▸ Directions for this task:
Arrange the material from the line containing "This screenshot has height=824, width=1456." down through the line containing "Action: [693, 427]" as a JSON list of strings, with one string per line and any blank lines dropped. Omit the pictures from your answer.

▸ Raw data:
========================================
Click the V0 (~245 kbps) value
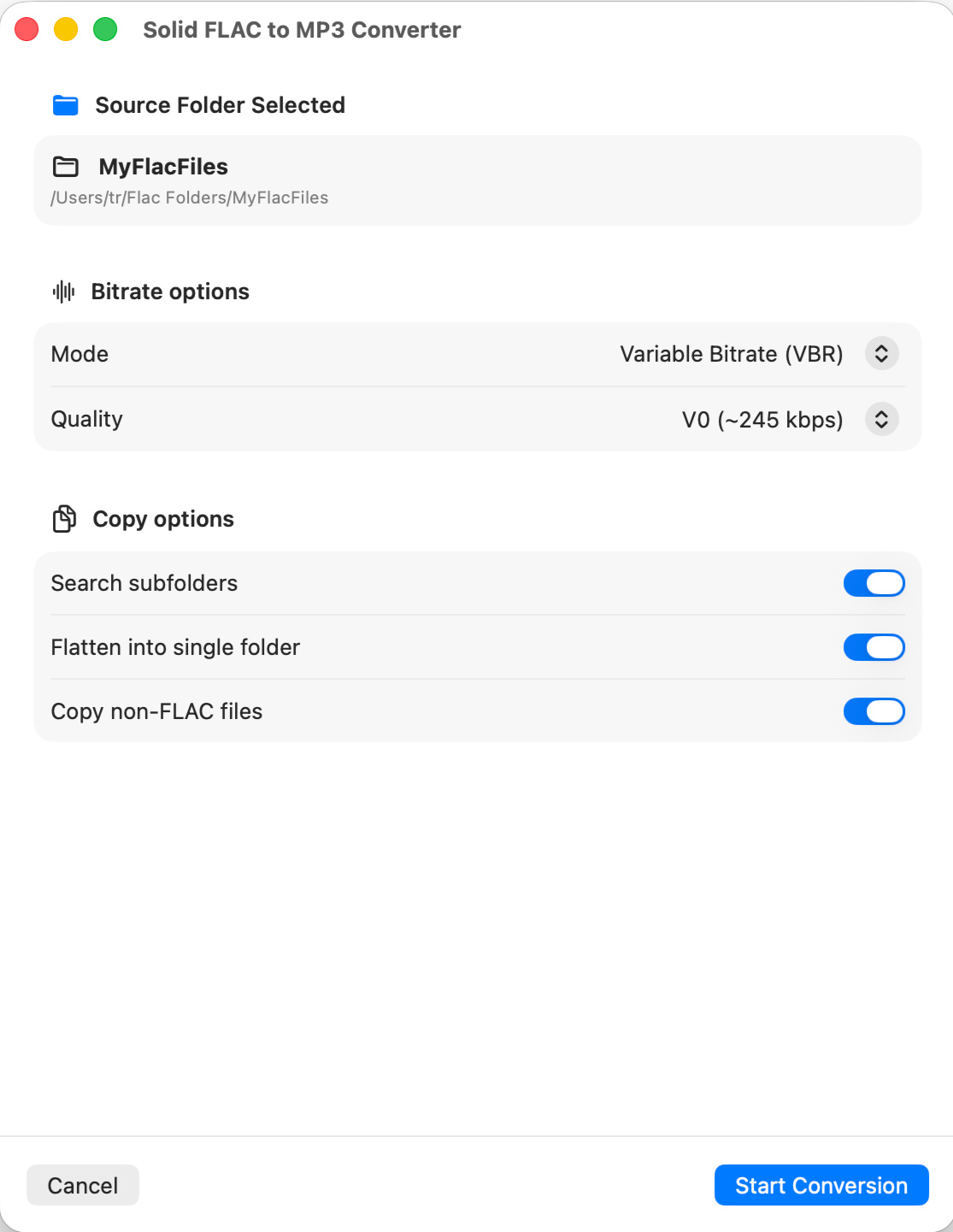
========================================
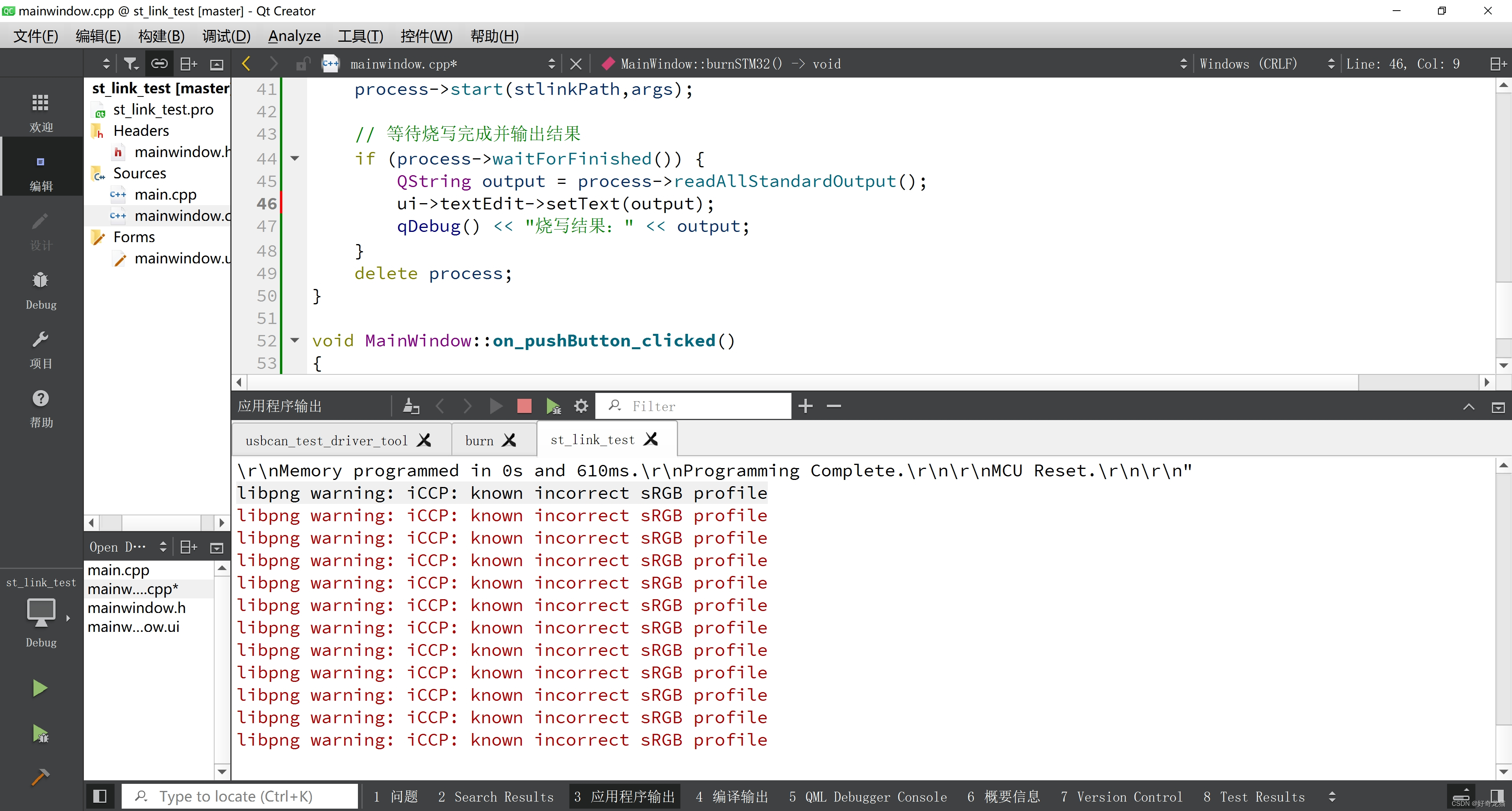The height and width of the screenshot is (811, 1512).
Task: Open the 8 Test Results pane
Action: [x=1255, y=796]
========================================
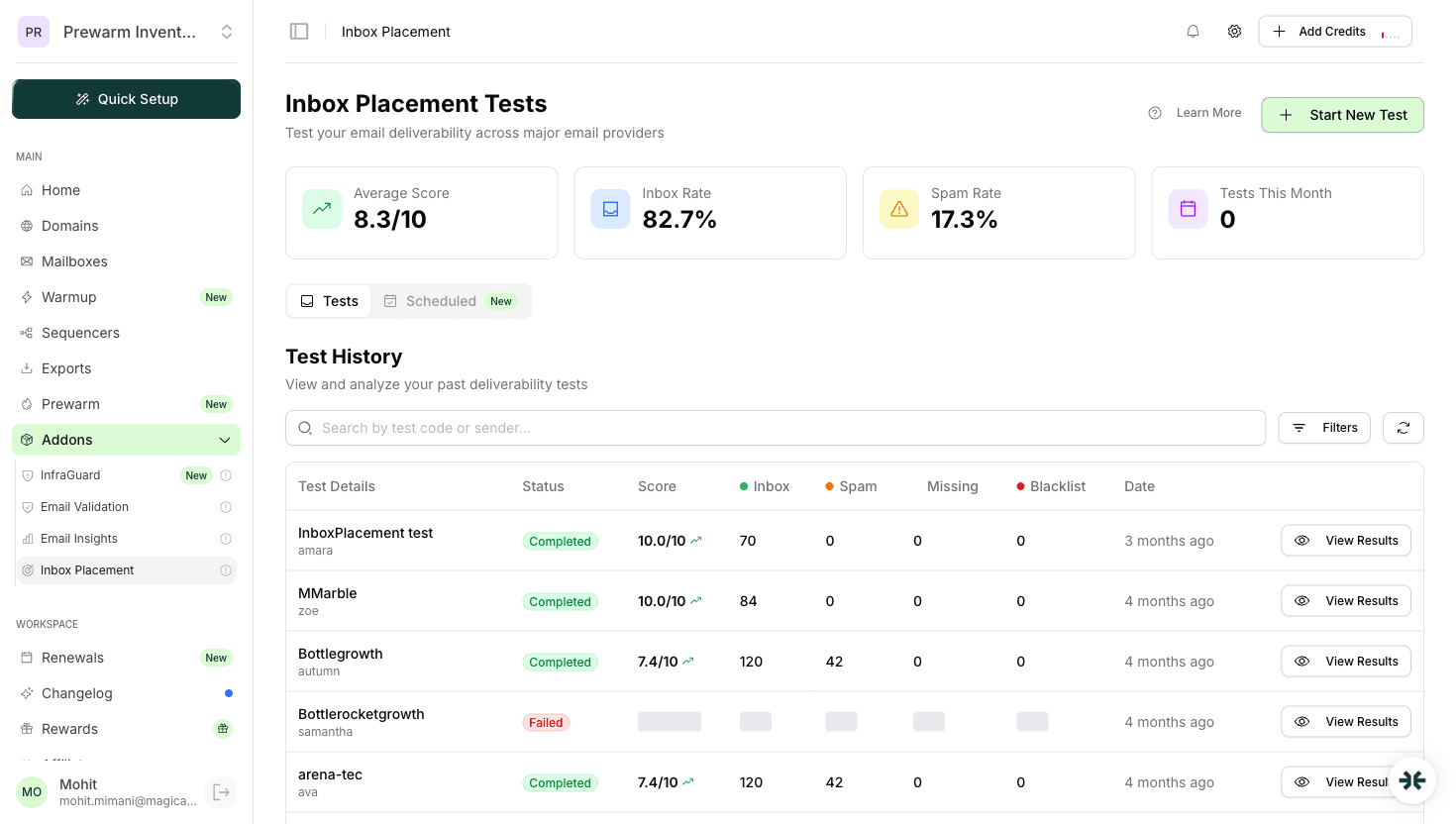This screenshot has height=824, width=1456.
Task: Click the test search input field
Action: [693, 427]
========================================
▸ Exercise answer:
[
  "This screenshot has height=824, width=1456.",
  "Task: Click the test search input field",
  "Action: [693, 427]"
]